## Work request
Write out the records below once more, exactly as they stand.

(Records contained in a dataset)

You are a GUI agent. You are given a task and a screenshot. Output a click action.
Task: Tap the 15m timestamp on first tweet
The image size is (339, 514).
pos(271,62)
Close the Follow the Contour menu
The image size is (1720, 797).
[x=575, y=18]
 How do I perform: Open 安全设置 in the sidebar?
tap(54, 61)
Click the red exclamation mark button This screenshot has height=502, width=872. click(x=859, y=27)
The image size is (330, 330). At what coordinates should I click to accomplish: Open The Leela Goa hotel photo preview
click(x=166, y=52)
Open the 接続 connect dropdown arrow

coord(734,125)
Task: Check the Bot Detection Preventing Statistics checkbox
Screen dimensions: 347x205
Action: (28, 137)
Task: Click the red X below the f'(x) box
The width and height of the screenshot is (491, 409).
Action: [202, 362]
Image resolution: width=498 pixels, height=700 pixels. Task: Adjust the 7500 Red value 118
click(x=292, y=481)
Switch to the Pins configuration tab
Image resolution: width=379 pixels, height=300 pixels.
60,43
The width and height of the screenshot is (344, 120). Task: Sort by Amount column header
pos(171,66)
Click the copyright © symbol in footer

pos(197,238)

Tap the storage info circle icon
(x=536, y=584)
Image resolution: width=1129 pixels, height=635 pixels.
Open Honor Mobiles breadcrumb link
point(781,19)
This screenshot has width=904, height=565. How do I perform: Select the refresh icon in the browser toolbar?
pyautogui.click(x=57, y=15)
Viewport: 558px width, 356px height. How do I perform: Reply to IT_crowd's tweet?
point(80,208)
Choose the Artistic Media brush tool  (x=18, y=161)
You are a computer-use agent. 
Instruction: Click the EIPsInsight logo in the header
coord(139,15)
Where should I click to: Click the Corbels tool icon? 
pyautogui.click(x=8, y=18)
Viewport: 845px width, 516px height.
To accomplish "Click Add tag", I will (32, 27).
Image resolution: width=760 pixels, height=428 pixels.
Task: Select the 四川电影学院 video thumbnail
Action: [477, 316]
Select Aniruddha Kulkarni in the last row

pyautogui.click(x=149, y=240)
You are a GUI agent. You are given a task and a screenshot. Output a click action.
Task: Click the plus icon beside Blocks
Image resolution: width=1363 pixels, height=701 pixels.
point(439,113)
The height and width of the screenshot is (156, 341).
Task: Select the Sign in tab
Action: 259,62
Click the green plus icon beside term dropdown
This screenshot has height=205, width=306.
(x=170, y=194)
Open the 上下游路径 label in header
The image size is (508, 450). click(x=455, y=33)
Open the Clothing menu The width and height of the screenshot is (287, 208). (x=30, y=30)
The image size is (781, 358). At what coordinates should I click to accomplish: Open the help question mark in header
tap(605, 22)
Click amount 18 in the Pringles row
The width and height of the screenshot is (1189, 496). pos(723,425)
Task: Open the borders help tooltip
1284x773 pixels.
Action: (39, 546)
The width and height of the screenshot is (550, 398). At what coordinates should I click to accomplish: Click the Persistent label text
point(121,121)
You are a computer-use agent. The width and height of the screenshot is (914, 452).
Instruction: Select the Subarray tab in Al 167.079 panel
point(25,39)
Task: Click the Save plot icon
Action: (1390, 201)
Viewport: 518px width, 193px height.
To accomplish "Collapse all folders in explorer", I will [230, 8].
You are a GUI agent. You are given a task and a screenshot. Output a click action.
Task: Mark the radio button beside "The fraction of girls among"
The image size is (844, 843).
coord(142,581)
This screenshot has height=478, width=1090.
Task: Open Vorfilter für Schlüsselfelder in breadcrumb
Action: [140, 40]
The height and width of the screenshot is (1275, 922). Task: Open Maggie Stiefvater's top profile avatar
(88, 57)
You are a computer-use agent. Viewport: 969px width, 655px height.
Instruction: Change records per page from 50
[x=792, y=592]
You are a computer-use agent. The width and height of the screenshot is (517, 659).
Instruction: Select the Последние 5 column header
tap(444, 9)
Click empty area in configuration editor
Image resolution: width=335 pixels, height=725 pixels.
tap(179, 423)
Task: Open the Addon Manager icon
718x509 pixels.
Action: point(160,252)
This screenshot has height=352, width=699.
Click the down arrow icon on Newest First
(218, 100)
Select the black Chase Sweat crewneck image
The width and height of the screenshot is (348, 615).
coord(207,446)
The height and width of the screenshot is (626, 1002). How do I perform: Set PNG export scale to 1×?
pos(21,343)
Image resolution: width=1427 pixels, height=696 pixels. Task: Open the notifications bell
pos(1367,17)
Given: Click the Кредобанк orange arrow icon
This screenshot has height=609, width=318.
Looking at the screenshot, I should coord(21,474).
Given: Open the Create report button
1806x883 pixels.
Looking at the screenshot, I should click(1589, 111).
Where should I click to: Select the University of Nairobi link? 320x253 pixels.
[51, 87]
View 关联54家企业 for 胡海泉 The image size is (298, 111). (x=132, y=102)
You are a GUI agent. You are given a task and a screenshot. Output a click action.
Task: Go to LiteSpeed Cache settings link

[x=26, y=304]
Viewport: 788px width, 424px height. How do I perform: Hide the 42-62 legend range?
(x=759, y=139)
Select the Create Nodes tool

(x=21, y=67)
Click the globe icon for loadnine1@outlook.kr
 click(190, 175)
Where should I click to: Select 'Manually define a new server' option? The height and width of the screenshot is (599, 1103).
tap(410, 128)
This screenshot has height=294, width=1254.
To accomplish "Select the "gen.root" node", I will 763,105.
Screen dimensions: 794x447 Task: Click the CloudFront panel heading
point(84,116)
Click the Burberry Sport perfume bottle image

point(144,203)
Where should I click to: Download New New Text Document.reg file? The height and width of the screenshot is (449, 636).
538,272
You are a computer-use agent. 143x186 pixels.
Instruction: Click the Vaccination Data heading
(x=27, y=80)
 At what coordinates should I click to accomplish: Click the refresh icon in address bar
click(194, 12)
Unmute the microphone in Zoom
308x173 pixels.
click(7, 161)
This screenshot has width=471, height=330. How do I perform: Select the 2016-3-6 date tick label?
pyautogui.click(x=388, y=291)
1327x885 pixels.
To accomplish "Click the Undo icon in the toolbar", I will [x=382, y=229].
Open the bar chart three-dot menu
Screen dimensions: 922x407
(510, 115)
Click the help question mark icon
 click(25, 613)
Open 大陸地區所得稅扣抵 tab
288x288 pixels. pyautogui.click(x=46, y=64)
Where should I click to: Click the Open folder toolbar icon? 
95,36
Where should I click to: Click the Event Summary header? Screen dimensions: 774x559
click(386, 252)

## Reply
You are a GUI agent. You are given a task and a screenshot. Output a click action.
Task: Tap the 15m timestamp on first tweet
The image size is (339, 514).
pos(271,62)
Close the Follow the Contour menu
The image size is (1720, 797).
[x=575, y=18]
 How do I perform: Open 安全设置 in the sidebar?
tap(54, 61)
Click the red exclamation mark button This screenshot has height=502, width=872. click(x=859, y=27)
The image size is (330, 330). At what coordinates should I click to accomplish: Open The Leela Goa hotel photo preview
click(x=166, y=52)
Open the 接続 connect dropdown arrow

coord(734,125)
Task: Check the Bot Detection Preventing Statistics checkbox
Screen dimensions: 347x205
Action: (28, 137)
Task: Click the red X below the f'(x) box
The width and height of the screenshot is (491, 409).
Action: [202, 362]
Image resolution: width=498 pixels, height=700 pixels. Task: Adjust the 7500 Red value 118
click(x=292, y=481)
Switch to the Pins configuration tab
Image resolution: width=379 pixels, height=300 pixels.
60,43
The width and height of the screenshot is (344, 120). Task: Sort by Amount column header
pos(171,66)
Click the copyright © symbol in footer

pos(197,238)

Tap the storage info circle icon
(x=536, y=584)
Image resolution: width=1129 pixels, height=635 pixels.
Open Honor Mobiles breadcrumb link
point(781,19)
This screenshot has width=904, height=565. How do I perform: Select the refresh icon in the browser toolbar?
pyautogui.click(x=57, y=15)
Viewport: 558px width, 356px height. How do I perform: Reply to IT_crowd's tweet?
point(80,208)
Choose the Artistic Media brush tool  (x=18, y=161)
You are a computer-use agent. 
Instruction: Click the EIPsInsight logo in the header
coord(139,15)
Where should I click to: Click the Corbels tool icon? 
pyautogui.click(x=8, y=18)
Viewport: 845px width, 516px height.
To accomplish "Click Add tag", I will (32, 27).
Image resolution: width=760 pixels, height=428 pixels.
Task: Select the 四川电影学院 video thumbnail
Action: [477, 316]
Select Aniruddha Kulkarni in the last row

pyautogui.click(x=149, y=240)
You are a GUI agent. You are given a task and a screenshot. Output a click action.
Task: Click the plus icon beside Blocks
Image resolution: width=1363 pixels, height=701 pixels.
point(439,113)
The height and width of the screenshot is (156, 341).
Task: Select the Sign in tab
Action: 259,62
Click the green plus icon beside term dropdown
This screenshot has height=205, width=306.
(x=170, y=194)
Open the 上下游路径 label in header
The image size is (508, 450). click(x=455, y=33)
Open the Clothing menu The width and height of the screenshot is (287, 208). (x=30, y=30)
The image size is (781, 358). At what coordinates should I click to accomplish: Open the help question mark in header
tap(605, 22)
Click amount 18 in the Pringles row
The width and height of the screenshot is (1189, 496). pos(723,425)
Task: Open the borders help tooltip
1284x773 pixels.
Action: (39, 546)
The width and height of the screenshot is (550, 398). At what coordinates should I click to accomplish: Click the Persistent label text
point(121,121)
You are a computer-use agent. The width and height of the screenshot is (914, 452).
Instruction: Select the Subarray tab in Al 167.079 panel
point(25,39)
Task: Click the Save plot icon
Action: (1390, 201)
Viewport: 518px width, 193px height.
To accomplish "Collapse all folders in explorer", I will [230, 8].
You are a GUI agent. You are given a task and a screenshot. Output a click action.
Task: Mark the radio button beside "The fraction of girls among"
The image size is (844, 843).
coord(142,581)
This screenshot has height=478, width=1090.
Task: Open Vorfilter für Schlüsselfelder in breadcrumb
Action: [140, 40]
The height and width of the screenshot is (1275, 922). Task: Open Maggie Stiefvater's top profile avatar
(88, 57)
You are a computer-use agent. Viewport: 969px width, 655px height.
Instruction: Change records per page from 50
[x=792, y=592]
You are a computer-use agent. The width and height of the screenshot is (517, 659).
Instruction: Select the Последние 5 column header
tap(444, 9)
Click empty area in configuration editor
Image resolution: width=335 pixels, height=725 pixels.
tap(179, 423)
Task: Open the Addon Manager icon
718x509 pixels.
Action: point(160,252)
This screenshot has height=352, width=699.
Click the down arrow icon on Newest First
(218, 100)
Select the black Chase Sweat crewneck image
The width and height of the screenshot is (348, 615).
coord(207,446)
The height and width of the screenshot is (626, 1002). How do I perform: Set PNG export scale to 1×?
pos(21,343)
Image resolution: width=1427 pixels, height=696 pixels. Task: Open the notifications bell
pos(1367,17)
Given: Click the Кредобанк orange arrow icon
This screenshot has height=609, width=318.
Looking at the screenshot, I should coord(21,474).
Given: Open the Create report button
1806x883 pixels.
Looking at the screenshot, I should click(1589, 111).
Where should I click to: Select the University of Nairobi link? 320x253 pixels.
[51, 87]
View 关联54家企业 for 胡海泉 The image size is (298, 111). (x=132, y=102)
You are a GUI agent. You are given a task and a screenshot. Output a click action.
Task: Go to LiteSpeed Cache settings link

[x=26, y=304]
Viewport: 788px width, 424px height. How do I perform: Hide the 42-62 legend range?
(x=759, y=139)
Select the Create Nodes tool

(x=21, y=67)
Click the globe icon for loadnine1@outlook.kr
 click(190, 175)
Where should I click to: Select 'Manually define a new server' option? The height and width of the screenshot is (599, 1103).
tap(410, 128)
This screenshot has height=294, width=1254.
To accomplish "Select the "gen.root" node", I will 763,105.
Screen dimensions: 794x447 Task: Click the CloudFront panel heading
point(84,116)
Click the Burberry Sport perfume bottle image

point(144,203)
Where should I click to: Download New New Text Document.reg file? The height and width of the screenshot is (449, 636).
538,272
You are a computer-use agent. 143x186 pixels.
Instruction: Click the Vaccination Data heading
(x=27, y=80)
 At what coordinates should I click to accomplish: Click the refresh icon in address bar
click(194, 12)
Unmute the microphone in Zoom
308x173 pixels.
click(7, 161)
This screenshot has width=471, height=330. How do I perform: Select the 2016-3-6 date tick label?
pyautogui.click(x=388, y=291)
1327x885 pixels.
To accomplish "Click the Undo icon in the toolbar", I will [x=382, y=229].
Open the bar chart three-dot menu
Screen dimensions: 922x407
(510, 115)
Click the help question mark icon
 click(25, 613)
Open 大陸地區所得稅扣抵 tab
288x288 pixels. pyautogui.click(x=46, y=64)
Where should I click to: Click the Open folder toolbar icon? 
95,36
Where should I click to: Click the Event Summary header? Screen dimensions: 774x559
click(386, 252)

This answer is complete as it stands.